━━━━━ Exercise input

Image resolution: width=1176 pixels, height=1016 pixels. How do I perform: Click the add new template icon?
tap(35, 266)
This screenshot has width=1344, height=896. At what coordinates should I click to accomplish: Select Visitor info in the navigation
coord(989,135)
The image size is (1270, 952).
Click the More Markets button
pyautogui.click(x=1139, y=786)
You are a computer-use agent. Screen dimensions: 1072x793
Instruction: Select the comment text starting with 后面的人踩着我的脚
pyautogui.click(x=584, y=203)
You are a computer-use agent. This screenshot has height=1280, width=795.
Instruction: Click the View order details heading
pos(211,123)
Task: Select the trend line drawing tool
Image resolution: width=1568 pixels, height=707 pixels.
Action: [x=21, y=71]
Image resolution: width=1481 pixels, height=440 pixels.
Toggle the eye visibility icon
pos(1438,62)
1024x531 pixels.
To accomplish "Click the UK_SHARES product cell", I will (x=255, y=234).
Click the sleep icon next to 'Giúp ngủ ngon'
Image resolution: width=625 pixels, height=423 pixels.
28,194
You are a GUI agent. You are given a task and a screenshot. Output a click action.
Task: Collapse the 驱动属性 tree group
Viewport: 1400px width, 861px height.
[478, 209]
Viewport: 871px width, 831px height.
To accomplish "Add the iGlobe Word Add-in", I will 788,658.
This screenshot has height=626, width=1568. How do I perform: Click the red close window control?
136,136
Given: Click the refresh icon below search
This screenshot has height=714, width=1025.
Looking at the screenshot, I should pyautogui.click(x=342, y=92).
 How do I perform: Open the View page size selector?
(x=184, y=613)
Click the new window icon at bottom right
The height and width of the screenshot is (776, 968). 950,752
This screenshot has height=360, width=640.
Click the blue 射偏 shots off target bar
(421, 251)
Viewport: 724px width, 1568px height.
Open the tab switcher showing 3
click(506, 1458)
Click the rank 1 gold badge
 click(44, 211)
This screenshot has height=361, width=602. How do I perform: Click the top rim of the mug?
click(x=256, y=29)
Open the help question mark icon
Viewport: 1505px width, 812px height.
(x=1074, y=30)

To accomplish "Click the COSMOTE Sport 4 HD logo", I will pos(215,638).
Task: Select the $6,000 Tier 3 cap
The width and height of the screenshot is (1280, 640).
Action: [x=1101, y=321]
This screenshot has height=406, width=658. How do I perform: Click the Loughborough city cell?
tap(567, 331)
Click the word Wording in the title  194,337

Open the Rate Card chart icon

━━━━━━━━━━

Goal. Please reproduce the items above word for word, starting from the very first one and ending with the line containing "pyautogui.click(x=584, y=203)", including that line.

Answer to the task.
Image resolution: width=1176 pixels, height=1016 pixels. How do I perform: Click the add new template icon?
tap(35, 266)
This screenshot has width=1344, height=896. At what coordinates should I click to accomplish: Select Visitor info in the navigation
coord(989,135)
The image size is (1270, 952).
Click the More Markets button
pyautogui.click(x=1139, y=786)
You are a computer-use agent. Screen dimensions: 1072x793
Instruction: Select the comment text starting with 后面的人踩着我的脚
pyautogui.click(x=584, y=203)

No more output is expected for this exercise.